You could probably add a few more examples to the category we’ve discussed previously (sense of humor, for one), but the gist of it is that it was long believed that some combination of these well-known attributes would be the deciding factor when it came to choosing the object of one’s affection. However, a new theory has recently entered the fray, and the time has finally come for us to see what it’s all about.
The term sapiosexuality is what’s linguistically known as a neologism – a word which has been recently coined and is seeing common usage in certain contexts, but which is yet to be fully integrated into the mainstream language. The exact time of its creation cannot be pinpointed, but it was somewhere around the turn of the 21st century (3). It follows the same model as other terms in this area, and its root is the Latin word “sapien”, which means wise.
The Science behind Sapiosexuality
The theory that intelligence is the most attractive aspect of a person and the deciding factor when choosing a romantic partner may be new but it is not without scientific backing. A study (4) found that partners who spent less time on meaningless small talk and more time engaging in substantive conversations have reported increased sensations of well-being. And while it is true that high intelligence can manifest itself in many different forms, the ability to conduct profound conversations is without a doubt a hallmark of the intellectually gifted. If looked from this point of view, this study shows a direct correlation between advanced intellectual capabilities and long-term satisfaction in a relationship, proving there is definite merit to sapiosexuality.
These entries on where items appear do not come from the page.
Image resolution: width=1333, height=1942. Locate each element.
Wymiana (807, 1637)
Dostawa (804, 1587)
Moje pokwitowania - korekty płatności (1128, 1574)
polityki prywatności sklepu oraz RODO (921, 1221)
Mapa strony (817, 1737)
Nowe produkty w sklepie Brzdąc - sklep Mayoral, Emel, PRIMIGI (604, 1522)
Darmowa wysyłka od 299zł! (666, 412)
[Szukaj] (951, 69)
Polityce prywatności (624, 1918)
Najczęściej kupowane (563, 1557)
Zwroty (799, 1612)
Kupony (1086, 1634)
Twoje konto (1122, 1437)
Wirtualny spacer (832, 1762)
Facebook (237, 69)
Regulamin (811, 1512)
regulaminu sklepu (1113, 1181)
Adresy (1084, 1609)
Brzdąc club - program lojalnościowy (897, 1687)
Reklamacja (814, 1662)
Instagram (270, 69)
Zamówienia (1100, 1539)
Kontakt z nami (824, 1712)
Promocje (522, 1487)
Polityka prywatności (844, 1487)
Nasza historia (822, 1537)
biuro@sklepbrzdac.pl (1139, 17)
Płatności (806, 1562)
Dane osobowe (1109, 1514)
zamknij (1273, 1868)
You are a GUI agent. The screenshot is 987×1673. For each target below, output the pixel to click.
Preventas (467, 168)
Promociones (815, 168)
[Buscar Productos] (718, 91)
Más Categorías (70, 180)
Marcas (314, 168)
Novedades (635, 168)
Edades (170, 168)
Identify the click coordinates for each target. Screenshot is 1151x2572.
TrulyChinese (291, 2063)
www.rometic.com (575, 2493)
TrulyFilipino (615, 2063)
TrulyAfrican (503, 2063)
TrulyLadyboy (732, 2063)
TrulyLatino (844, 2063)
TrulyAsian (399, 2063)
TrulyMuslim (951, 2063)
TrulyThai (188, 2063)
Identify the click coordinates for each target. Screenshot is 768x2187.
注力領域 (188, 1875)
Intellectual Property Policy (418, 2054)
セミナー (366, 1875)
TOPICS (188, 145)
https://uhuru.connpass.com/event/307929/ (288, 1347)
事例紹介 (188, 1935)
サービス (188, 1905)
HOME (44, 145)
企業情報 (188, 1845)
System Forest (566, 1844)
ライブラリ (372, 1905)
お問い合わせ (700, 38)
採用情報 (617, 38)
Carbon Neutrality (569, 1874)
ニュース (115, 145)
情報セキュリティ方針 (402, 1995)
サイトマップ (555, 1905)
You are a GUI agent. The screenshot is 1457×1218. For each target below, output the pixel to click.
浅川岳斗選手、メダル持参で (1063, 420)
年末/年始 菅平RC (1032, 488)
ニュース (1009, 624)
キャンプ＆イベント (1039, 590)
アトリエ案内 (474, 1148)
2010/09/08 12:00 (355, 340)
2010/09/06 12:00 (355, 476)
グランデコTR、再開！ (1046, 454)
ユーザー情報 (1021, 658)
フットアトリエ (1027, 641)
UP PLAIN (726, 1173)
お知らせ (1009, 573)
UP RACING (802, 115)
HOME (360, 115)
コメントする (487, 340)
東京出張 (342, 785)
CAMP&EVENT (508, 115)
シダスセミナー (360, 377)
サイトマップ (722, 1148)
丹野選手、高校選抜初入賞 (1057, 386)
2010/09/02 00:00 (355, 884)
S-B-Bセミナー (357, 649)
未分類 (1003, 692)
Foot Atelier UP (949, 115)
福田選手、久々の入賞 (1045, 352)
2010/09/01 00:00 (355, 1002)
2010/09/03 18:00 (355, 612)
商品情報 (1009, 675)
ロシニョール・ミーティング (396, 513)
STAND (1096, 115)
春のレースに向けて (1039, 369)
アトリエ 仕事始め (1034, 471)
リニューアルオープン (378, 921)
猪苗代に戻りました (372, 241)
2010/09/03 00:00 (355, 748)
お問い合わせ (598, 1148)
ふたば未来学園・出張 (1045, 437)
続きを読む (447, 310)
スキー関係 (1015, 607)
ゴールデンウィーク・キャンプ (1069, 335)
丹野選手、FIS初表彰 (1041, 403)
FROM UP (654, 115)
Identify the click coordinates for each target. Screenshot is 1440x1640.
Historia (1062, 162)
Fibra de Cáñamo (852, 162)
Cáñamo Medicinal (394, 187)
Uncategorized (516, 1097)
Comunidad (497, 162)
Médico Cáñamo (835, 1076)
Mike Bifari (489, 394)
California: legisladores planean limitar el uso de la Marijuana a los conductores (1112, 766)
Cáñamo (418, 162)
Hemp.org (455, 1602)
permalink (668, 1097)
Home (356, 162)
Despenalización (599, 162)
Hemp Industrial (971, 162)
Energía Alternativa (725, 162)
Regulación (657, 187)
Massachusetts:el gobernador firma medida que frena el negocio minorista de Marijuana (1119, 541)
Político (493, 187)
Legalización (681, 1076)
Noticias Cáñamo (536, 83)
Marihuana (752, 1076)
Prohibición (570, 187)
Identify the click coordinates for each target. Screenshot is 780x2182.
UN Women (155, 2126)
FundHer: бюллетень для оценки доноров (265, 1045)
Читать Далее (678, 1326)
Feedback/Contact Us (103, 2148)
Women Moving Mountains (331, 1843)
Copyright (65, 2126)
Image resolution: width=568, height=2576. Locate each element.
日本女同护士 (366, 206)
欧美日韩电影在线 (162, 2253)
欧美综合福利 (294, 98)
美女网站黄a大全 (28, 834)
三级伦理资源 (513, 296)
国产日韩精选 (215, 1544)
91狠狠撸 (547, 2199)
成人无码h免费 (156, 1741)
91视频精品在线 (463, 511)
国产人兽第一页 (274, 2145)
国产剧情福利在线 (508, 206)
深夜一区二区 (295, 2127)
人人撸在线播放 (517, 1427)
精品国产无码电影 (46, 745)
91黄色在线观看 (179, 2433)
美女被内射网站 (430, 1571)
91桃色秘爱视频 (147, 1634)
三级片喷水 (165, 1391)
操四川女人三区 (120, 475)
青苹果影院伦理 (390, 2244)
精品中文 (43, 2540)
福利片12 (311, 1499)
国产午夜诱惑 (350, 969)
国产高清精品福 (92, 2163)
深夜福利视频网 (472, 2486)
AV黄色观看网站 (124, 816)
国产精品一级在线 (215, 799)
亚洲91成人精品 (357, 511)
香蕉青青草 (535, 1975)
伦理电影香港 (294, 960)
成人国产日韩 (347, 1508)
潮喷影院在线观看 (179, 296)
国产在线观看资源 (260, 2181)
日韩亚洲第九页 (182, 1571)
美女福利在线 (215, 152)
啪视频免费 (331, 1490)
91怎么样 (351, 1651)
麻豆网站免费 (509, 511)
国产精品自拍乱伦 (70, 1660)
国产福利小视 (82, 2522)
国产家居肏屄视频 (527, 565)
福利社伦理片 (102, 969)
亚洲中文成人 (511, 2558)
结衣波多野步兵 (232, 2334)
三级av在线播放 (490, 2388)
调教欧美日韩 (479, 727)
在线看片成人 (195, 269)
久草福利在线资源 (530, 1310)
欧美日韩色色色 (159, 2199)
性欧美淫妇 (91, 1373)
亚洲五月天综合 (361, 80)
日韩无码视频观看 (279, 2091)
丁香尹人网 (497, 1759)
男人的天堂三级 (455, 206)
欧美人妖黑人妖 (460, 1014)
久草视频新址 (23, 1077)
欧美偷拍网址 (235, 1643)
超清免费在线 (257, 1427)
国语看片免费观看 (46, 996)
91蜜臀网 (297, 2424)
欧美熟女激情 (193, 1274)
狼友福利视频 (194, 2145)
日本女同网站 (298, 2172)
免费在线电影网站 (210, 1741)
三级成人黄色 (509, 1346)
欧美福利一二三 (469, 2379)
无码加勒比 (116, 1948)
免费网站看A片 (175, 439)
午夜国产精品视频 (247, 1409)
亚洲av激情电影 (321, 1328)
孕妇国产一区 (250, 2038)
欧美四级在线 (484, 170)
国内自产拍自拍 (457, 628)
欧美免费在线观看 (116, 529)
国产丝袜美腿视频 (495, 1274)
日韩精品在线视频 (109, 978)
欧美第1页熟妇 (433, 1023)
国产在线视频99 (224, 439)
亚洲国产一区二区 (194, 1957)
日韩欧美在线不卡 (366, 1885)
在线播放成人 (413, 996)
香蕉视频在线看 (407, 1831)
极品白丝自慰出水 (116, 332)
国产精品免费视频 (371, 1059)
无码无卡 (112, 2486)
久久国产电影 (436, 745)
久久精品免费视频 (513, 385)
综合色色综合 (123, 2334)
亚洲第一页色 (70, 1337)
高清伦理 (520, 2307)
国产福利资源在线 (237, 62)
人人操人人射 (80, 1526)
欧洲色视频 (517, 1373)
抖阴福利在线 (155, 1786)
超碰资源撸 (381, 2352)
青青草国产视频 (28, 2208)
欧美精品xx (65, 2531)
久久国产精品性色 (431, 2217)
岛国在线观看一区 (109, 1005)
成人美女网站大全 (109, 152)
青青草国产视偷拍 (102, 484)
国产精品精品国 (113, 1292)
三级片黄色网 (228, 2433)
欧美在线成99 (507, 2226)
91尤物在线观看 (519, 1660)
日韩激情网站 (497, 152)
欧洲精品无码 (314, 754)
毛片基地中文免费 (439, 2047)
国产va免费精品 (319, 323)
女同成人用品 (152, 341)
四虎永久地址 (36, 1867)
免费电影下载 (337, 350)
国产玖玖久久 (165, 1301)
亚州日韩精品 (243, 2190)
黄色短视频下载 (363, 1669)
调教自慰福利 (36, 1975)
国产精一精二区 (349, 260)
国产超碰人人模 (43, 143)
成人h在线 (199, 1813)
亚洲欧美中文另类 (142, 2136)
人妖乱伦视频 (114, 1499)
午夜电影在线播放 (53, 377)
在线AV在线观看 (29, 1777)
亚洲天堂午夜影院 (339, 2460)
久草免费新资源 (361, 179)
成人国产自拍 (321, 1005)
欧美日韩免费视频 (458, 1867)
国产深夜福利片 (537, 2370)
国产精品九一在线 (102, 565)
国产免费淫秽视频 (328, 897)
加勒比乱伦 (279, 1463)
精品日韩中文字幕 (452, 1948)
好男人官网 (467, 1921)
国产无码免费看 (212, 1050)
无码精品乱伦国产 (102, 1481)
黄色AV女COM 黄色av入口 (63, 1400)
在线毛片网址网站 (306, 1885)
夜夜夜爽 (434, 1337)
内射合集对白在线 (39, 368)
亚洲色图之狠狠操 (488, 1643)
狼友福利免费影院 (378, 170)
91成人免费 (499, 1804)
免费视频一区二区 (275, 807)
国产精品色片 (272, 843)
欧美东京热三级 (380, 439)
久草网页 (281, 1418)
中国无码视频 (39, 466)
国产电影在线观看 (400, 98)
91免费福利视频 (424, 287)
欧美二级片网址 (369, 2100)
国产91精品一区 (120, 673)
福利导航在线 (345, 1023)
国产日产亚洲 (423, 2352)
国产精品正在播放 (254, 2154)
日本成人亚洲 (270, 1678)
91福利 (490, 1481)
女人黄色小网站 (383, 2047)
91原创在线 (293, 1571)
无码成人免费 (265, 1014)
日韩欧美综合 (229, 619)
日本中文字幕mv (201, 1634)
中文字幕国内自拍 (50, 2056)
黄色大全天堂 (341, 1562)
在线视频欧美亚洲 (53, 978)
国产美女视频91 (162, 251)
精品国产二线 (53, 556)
Additionally, research conducted by Dutch psychologists(5) showed that single men who were intellectually gifted had a clear tendency to search for romantic partners who shared that characteristic and that they placed greater emphasis on intellectual attributes than on personality traits or the desire to have a family. Furthermore, they exhibited higher levels of self-esteem, an increased willingness to try new experiences, and a more positive disposition toward women with successful careers – all of which are qualities that bode well for a happy relationship and show why intellect might just be the thing to look for when it comes to picking the right partner.
There is strong evidence that intelligence can be an important element in deciding one’s ideal partner. While it may not be the only factor, as certain aspects of physical appearance are still the key when it comes to making first impressions, and other personality traits also play an important role, both science and common knowledge clearly indicate that intellect is hugely relevant for long-term happiness and satisfaction in a relationship, and perhaps the most relevant component of them all. Because of this, it’s no surprise that more and more people are identifying as sapiosexual and are looking for a romantic partner who can, first and foremost, fulfill their intellectual needs and desires.